Son vakitlerde yeni bir saha araştırması yaptıklarını ve yakın periyotta bu çalışmayı yayınlayacaklarını belirten Özdemiroğlu “Çalışmaya nazaran AVM çalışanlarının yüzde 20’si Covid-19’a yakalanmış durumda” dedi ve şöyle devam etti: “AVM çalışanı sayısı yaklaşık 500 bin. Bu sayıyı düşündüğümüz vakit yüzde 20’lik bir kesitinde hadise görülmesi maalesef şaşırtan değil. Personel, işe gitmezse geçinemeyecek, gitse hastalıkla burun buruna çalışmak zorunda kalacak. Onlar için bir alternatif sunulmuyor. Emekçilerle tekraren mülakat yaptık. ‘AVM’lerin açılışını siz mi istediniz’ diye sorduk. Neredeyse hepsinden ‘hayır’ yanıtı aldık.”
‘ON DAKİKALIK DİNLENME MOLALARINA DAHİ MÜSAADE VERİLMİYOR’
Sendikalı işyerlerinde sendikanın varlığının patron karşısında bir yaptırım gücü olabildiğini lisana getiren Özdemiroğlu kelamlarını şu tabirlerle sürdürdü: “Bu devirde bilhassa besin dalında kıymetli bir iş yoğunluğu yaşanıyor. Sendikanın olmadığı büyük marketlerde yaşanan satış artışını patron kendi lehine çevirmeye çalışıyor. Bu durum kendisini AVM’lerde de gösteriyor. Patron mevcut işçiyle devam etmek istiyor. Özellikle birtakım marketlerde fiyatsız müsaade, kısa çalışma ödeneği üzere uygulamalar yapıldı. Birtakım marketlerde ise kronik hastalar, muhakkak bir süreyi dolduran gebe beşerler zorla çalıştırılmak istendi. AVM’lerde de tıpkı formda olayların yaşandığını görüyoruz. Mesela bir mağazanın norm takımı on şahıstan oluşuyor ancak patron dört kişi ile çalışmaya devam ediyor. Bu durum da o dört kişinin iş yükünün artmasına sebep oluyor. Sayı az olduğu için paklık, güvenlik üzere işlere de o dört kişinin bakması isteniyor. On dakikalık dinlenme molalarına dahi müsaade verilmiyor. Bizim örgütlü olduğumuz yerlerde ise bu iş yoğunluğu karşısında yeni istihdam alanlarının yaratılması için müdahale etmeye çalışıyoruz.

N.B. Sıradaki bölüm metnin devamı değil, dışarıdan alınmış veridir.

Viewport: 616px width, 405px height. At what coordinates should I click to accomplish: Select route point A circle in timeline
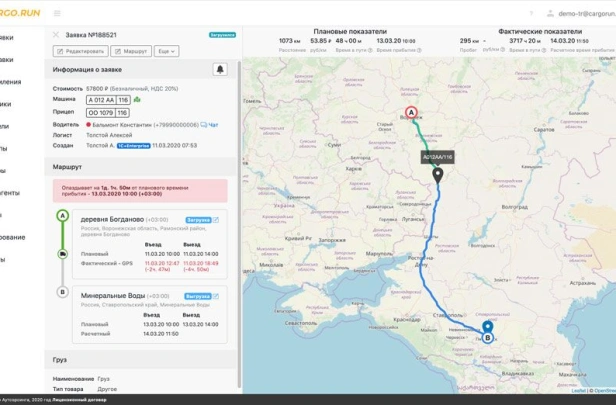coord(63,217)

‘DIŞARIDA DİKKAT EDİN DENİLEN KURALLARA UYULMUYOR’
AVM çalışanlarının yaşadıkları birtakım meseleler da müşterilerden kaynaklanıyor. Mesela bir müşteri elinde kahve ile mağazaya giriyor, personel ‘maskenizi takar mısınız’ diye uyarıyor. ‘Kahvemi içiyorum görmüyor musun’ yanıtını alıyor. İnanın yüzlerce bu stilde şikayet alıyoruz. Şu an için emekçi tarafından mağazalarda tadilat yapılmasına müsaade edildi. Yani bir müşteri bir pantolon denemek için kabine gidiyor ve paçası, uzunluğu, eni için emekçiden yardım isteyebiliyor. Emekçi burada toplumsal arayı nasıl koruyacak? O kıyafet kullanıldıktan sonra personel tarafından havalandırılması, ütülenmesi gerekiyor. Burada bir bakıma fazla kâr elde etmek için dışarıda ‘şunlara uyun’ denilen hiçbir kurala uyulmuyor.”
‘KISA ÇALIŞMA ÖDENEĞİ PATRONUN ELİNDE SOPA HALİNE DÖNÜŞTÜ’

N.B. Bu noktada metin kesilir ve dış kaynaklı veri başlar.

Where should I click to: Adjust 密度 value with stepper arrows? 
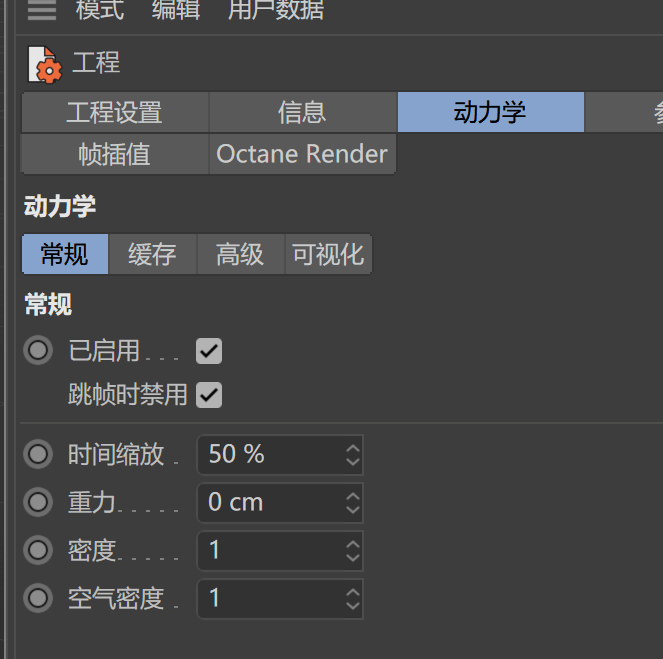coord(353,551)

Çalışanlar açısından yaşanan başka büyük sorunun ise fiyatsız müsaade, kısa çalışma ödeneği üzere uygulamaların olduğunu belirten Özdemiroğlu “Örgütlü olduğumuz işyerlerinde bu uygulamalara müsaade verilmemesi için baskı oluşturmaya çalışıyoruz. Burada belirleyici olan devletin takviyesi oluyor. İşletme sahibi de ‘kiramı dahi ödeyemiyorum, mecbur kısa çalışma ödeneğine başvuracağım’ diyor. Şu anda AVM’lerde fiyatsız müsaade, kısa çalışma ödeneği patronun elinde bir sopa haline dönüştü. Daima çalışanın doruğunda yer alıyor” dedi.

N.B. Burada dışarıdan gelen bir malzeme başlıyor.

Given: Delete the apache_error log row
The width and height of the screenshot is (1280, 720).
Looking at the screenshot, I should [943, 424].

Geride kalan devir içerisinde sendikanın yaşadığı üye artışına değinen Özdemiroğlu kelamlarını şu sözlerle noktaladı: “Covid 19 pandemi ortamıyla ağırlaşan ekonomik buhran sürecinin çalışanlar üzerindeki dayanılmaz yükünün ortadan kaldırılması için sendikal örgütlenmeye ve sendikal birliğe paha veriyoruz. Üye sayısındaki artış sevindirici ama bu şartlarda binlerce insan sendikasız bir formda çalışmaya devam ediyor. Sendikasız AVM, market çalışanı kalmayana kadar örgütlenmeye devam edeceğiz. 2021 yılında toplu iş mukaveleleri ile birlikte daha iyi yaşama ve çalışma şartlarına ulaşmalarını sağlamak temel gayemiz olacak.”